While I was dressing, waiting for the hospital paperwork, I took a telephone call from an attorney named Swammerdamm, who said he was senior member of the firm that represented Rayellen Stutch. He said he'd been in touch with the police in Iroquois Heights and that no arrest warrant would be issued if I agreed to surrender myself voluntarily for questioning at the station. Swammerdamm would be present at that time. His fee had been taken care of.

I took a cab home, poured myself a tall Scotch, and carried it and my mail into the living room. I was getting along with an Ace bandage on my ankle. The house smelled shut up, as if I'd been away a month. I opened a window and sat down in my easy chair and looked around, like Odysseus back in the palace at Ithaca. My little library of no value to collectors, the rack of LPs, even the permanent ring on the little side table where I placed my glass with the precision of a pilot landing on an aircraft carrier, were objects of wonder. In the hospital I'd tried to picture it all and had failed, like a little boy trying to recall the features of his dead mother.

That made me think of Matthew. I looked up the number of Henry Ford Hospital, called and finally got a nurse familiar with Constance Glendowning's case, who told me she was awake and expecting a visit from her mother and son. I thanked her and hung up without leaving my name.

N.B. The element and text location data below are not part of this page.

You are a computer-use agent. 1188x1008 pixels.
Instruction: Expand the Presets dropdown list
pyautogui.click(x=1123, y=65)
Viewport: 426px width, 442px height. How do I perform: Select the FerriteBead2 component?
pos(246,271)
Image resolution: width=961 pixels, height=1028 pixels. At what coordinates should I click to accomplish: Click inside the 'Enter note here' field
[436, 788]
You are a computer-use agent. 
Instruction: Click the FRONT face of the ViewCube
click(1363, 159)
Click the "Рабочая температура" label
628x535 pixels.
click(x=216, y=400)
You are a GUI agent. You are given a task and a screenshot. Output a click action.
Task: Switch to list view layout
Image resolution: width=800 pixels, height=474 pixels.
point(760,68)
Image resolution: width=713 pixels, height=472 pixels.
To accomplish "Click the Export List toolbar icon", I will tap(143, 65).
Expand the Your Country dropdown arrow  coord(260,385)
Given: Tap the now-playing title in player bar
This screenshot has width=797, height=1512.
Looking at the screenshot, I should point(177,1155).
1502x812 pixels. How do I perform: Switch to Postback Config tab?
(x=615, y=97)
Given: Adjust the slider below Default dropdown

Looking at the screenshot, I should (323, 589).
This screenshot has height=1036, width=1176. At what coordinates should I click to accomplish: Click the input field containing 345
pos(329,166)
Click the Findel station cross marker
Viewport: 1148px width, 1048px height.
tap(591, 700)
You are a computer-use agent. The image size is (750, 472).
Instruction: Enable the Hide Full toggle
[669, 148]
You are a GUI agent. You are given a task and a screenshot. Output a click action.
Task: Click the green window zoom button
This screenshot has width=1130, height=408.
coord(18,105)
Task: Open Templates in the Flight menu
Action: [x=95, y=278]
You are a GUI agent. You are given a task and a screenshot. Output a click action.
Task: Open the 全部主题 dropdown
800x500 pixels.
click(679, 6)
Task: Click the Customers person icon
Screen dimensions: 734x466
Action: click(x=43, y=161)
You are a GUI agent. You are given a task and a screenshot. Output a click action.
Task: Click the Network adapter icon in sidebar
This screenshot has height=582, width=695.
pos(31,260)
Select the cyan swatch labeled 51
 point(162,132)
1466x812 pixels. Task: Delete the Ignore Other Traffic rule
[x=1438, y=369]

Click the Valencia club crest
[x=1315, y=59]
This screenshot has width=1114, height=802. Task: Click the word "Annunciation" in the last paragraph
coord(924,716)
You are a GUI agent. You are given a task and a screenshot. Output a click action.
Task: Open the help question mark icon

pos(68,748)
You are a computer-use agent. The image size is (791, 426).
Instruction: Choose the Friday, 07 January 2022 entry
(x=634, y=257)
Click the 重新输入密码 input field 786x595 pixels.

The only thing in the mail that held my interest long enough to open the envelope was a check from Mrs. Stutch, without a note. It bore a Miami postmark. It covered my fee, with a bonus twice as big to cover expenses.

I called around until I found the garage in Trenton where my Cutlass had been towed and made arrangements to tow it from there to the garage I did business with in Detroit. Without an estimate I figured the repairs, including a new bumper, hood, windshield, and upholstery to eliminate the bloodstains, would leave me with just enough to pay my monthly bills.

The bills could wait. Next morning, after eight hours in my own bed, I uncharacteristically made breakfast, enjoying the novelty of cooking my own eggs and brewing coffee the way I liked it, letting it steep on the hotpad until it could stand on its own. I took a thirty-minute shower, shaved close, broke a new white shirt out of plastic, and put on the suit I wore to weddings and funerals and client visits in Grosse Pointe. In place of a necktie I Velcroed on the snappy blue cervical collar they'd given me at Receiving for my whiplash. I called a cab and had the driver wait outside my bank while I cashed Mrs. Stutch's check. I kept out a hundred in cash, put the rest in savings, and rode to the MGM Grand Casino.